Thursday, 30 October 2014

Jian Ghomeshi, Privilege, and Consent

Let me be the first to say that I loved Jian Ghomeshi from the first listen. His stature to me only grew over the next decade, including meeting him twice in 2007. I was surprised on Monday when my friend Jenn texted me that there was news about him. When I saw he was fired from the CBC it took mere moments to find a wide range of information about his 'departure'.

In this post I aim to write about the public reaction to Jian's firing. The details of the sexual assault allegations are appalling and, as much as they are deeply troubling and central to this case, these issues need to be sorted out in a legal environment.

I'd also like to point out that I think it'd be helpful if more people would at least try to separate his professional work from his personal life. Much of the reaction that has come to Jian's side has used his body of work to build him up as an upstanding man. This of course was aided by the fact that Jian decided quite quickly to make his own emotionally-charged public statement in which he definitely attempted to paint himself as both a victim and as someone who has worked hard to gain the respect of Canadians.

Jian's PR move (let's recognise it for what it is) has been pulled from the book of privileged men attempting to deflect allegations of sexual assault. Males already have a significant amount of privilege in modern western societies (despite what many of them will have you think). In particular, when it comes to sexual misconduct we are programmed to have sympathy for the male who is falsely accused by a "jilted" former partner. This is amplified significantly when you add other layers of privilege, like class, social status, or education. Jian is about as close as a media personality in Canada is ever going to come to being a rock star. He is known both nationally and around the world as a arts and culture superstar.

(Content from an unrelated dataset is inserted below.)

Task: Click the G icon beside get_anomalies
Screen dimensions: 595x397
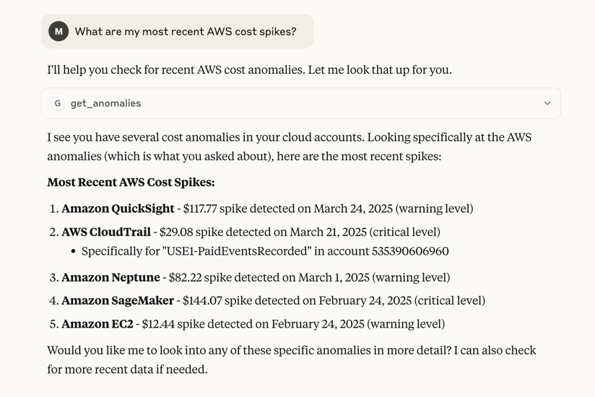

The other salient element is consent. Jian went out of his way to mention numerous times in his statement that he engaged in sexual practices that were consensual, as well as "exciting" for everyone involved. Consent is already an isuse that our society has enough trouble understanding. Consent cannot be given under duress, in an intoxicated state, or when someone is in a position of privilege. All the people that came forward most certainly did not give their consent. And those are just the ones who came forward.

In line with misunderstandings about consent and public apologia for men of privilege, it's no surprise that women don't line up to publicly or privately come forward with allegations of sexual assault. One of the most powerful hashtags I've seen this year is #whyistayed. Victims of sexual violence and intimidation have numerous reasons to not come forward and they should be respected for their courage in stepping up. They have so much to lose and often so little to gain.

This is a time for a national discussion about consent as much as it is a time for hopefulness. Many Canadians have shown that they will not be intimidated by Jian's immense stature. Many others have shown immense support. I've read so many fantastic articles that empower the victims in this case. Hopefully that will convince others to come forward, leave unhealthy relationships, or talk to others about issues like consent.